Josef Hoffmann: Deckeldose, Wiener Werkstätte 1904.

Fotos: Im Kinsky

Erotisierend unschuldig, lautet die treffende Beschreibung für die Aktdarstellung einer jungen dunkelhaarigen Schönheit, die - die Beine artig ineinander verschränkt - 1903 auf dem Sofa im Atelier von Leo Putz Platz nahm. "Das Bild wurde nach mehrmaligen Ausstellungen übermalt", steht im Katalog. Ein Schelm, wer Grapschereien schmachtender Verehrer vermutet. Nein, keine einzige der Körperpartien musste der Südtiroler Künstler auffrischen, sondern er ersetzte - wie im Werkverzeichnis dokumentiert - das Profil eines Atelierbesuchers durch einen Strauß Schnittrosen. In Wien hatte sich am 2. März im Rahmen der 77. Auktion "Im Kinsky" eine Gruppe von Bewunderern eingefunden, den Sieg beanspruchte bei 145.000 Euro (Kaufpreis brutto 181.250 Euro) schließlich ein heimischer Bieter.

Sechsstellige Gebote

Gegen die sonst für die Konkurrenz tätige Sensalin Renate Krenmayr sowie einen hartnäckigen Telefonbieter musste sich hingegen der Chefeinkäufer eines griechischen Reeders für Alfred Kubins auf 25.000-50.000 Euro taxierte Kohlezeichnung Seltsame Fahrt durchsetzen. Erst bei 73.000 Euro (97.163) machte sich die Sturheit in diesem Fall bezahlt. In die gleiche Sammlung wechselten John Bagnold Burgess Der Fächerverkäufer (14.500/18.125 Euro) oder Waldemar Güttners Mädchen im Blütenkleid (27.000/33.750 Euro).
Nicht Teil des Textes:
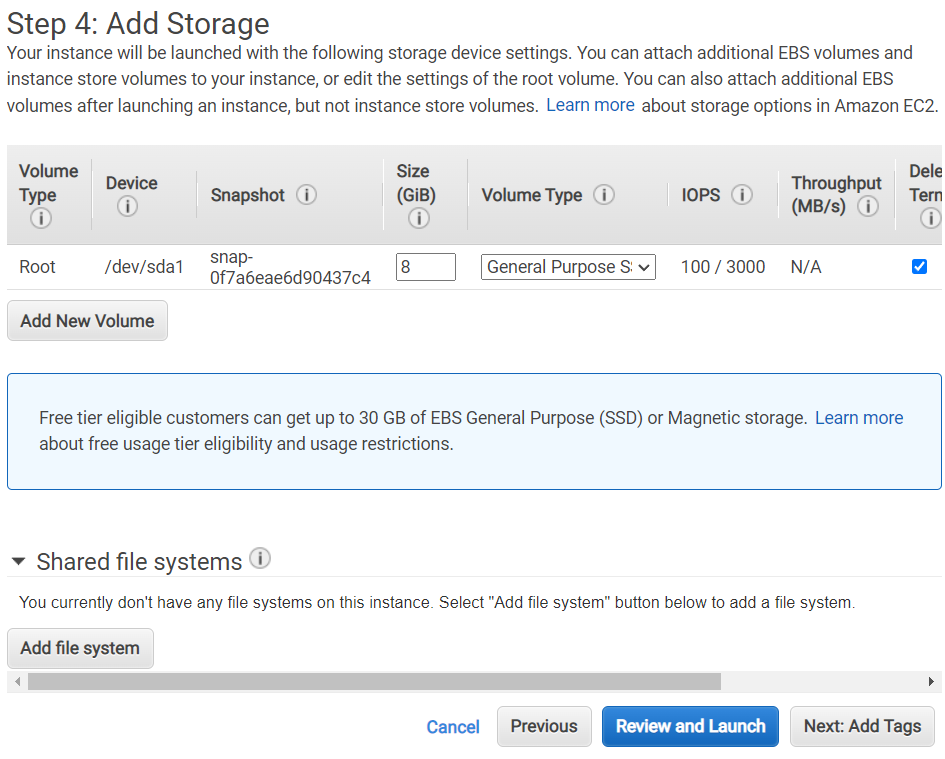Viewport: 945px width, 759px height.
Task: Click the info icon under Volume Type column header
Action: pos(41,218)
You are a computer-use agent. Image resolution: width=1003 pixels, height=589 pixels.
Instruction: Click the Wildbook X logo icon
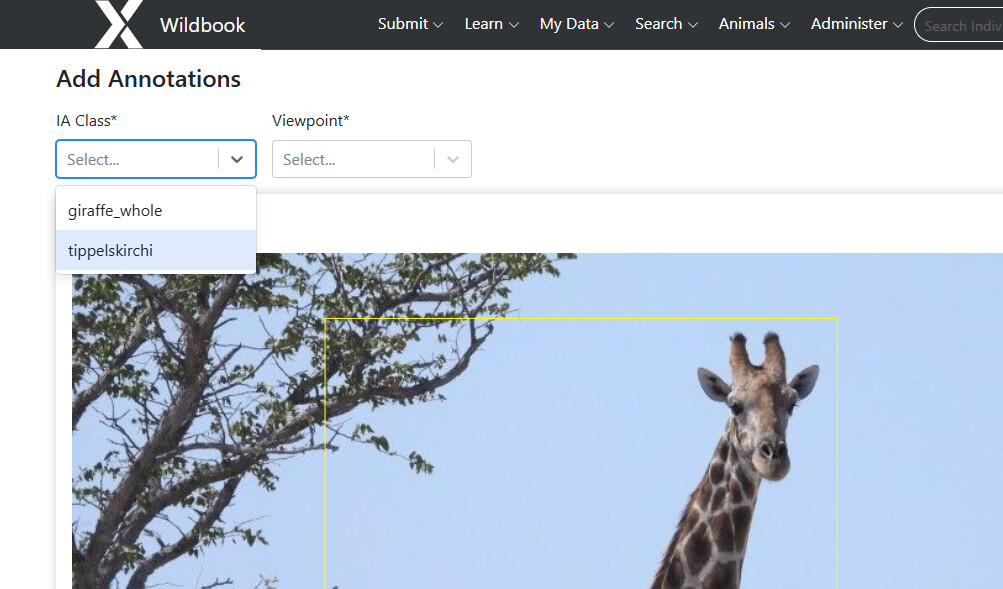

Ganz ohne nennenswerte Gegenwehr anderer Interessenten wanderten zwei Arbeiten Renoirs für 190.000 (233.500) bzw. 100.000 (125.000) Euro nach Polen ab. Die heimische Sammlerschaft hatte an diesem Abend andere Vorlieben und sicherte sich etwa Oskar Kokoschkas Porträt einer Gräfin für das Doppelte der Erwartungen (130.000/162.000 Euro) oder Edward Cucuels Träumerei, die bei 85.000 Euro (117.895) im Westen Österreichs eine neue Heimat gefunden haben dürfte. Einen etwas weiteren Transportweg hat Josef Hoffmanns für die Wiener Werkstätte entworfene und ebendort ausgeführte Deckeldose vor sich, für die ein amerikanischer Sammler 120.000 Euro (150.000) bewilligte.

Die Auswahl an zeitgenössischen Meisterwerken quittierte das Publikum ebenfalls mit Geboten im sechsstelligen Bereich: Franz Ringels Brief an meine Freunde (100.000/126.475) fiel ebenso in diese Kategorie wie Josef Mikls Große Büste (130.000/162.500). Los Nummer 99 war einem Bieter sogar einen neuen Auktionsweltrekord wert: 170.000 (212.998) Euro ließ sich dieser Arnulf Rainers aus einer heimischen Privatsammlung stammendes unbetiteltes Sackleinen-Werk aus dem Jahr 1951 kosten, womit der hauseigene Rekord vom November 2009 (Vollmond, 1953-54, 100.000/128.500) gebrochen werden konnte.

Insgesamt schlug sich der Saisonauftakt an der Freyung mit einer Verkaufsquote von 70 Prozent und einem Einspielergebnis von 5,9 Millionen Euro zu Buche. (kron, ALBUM - DER STANDARD/Printausgabe, 06./07.03.2010)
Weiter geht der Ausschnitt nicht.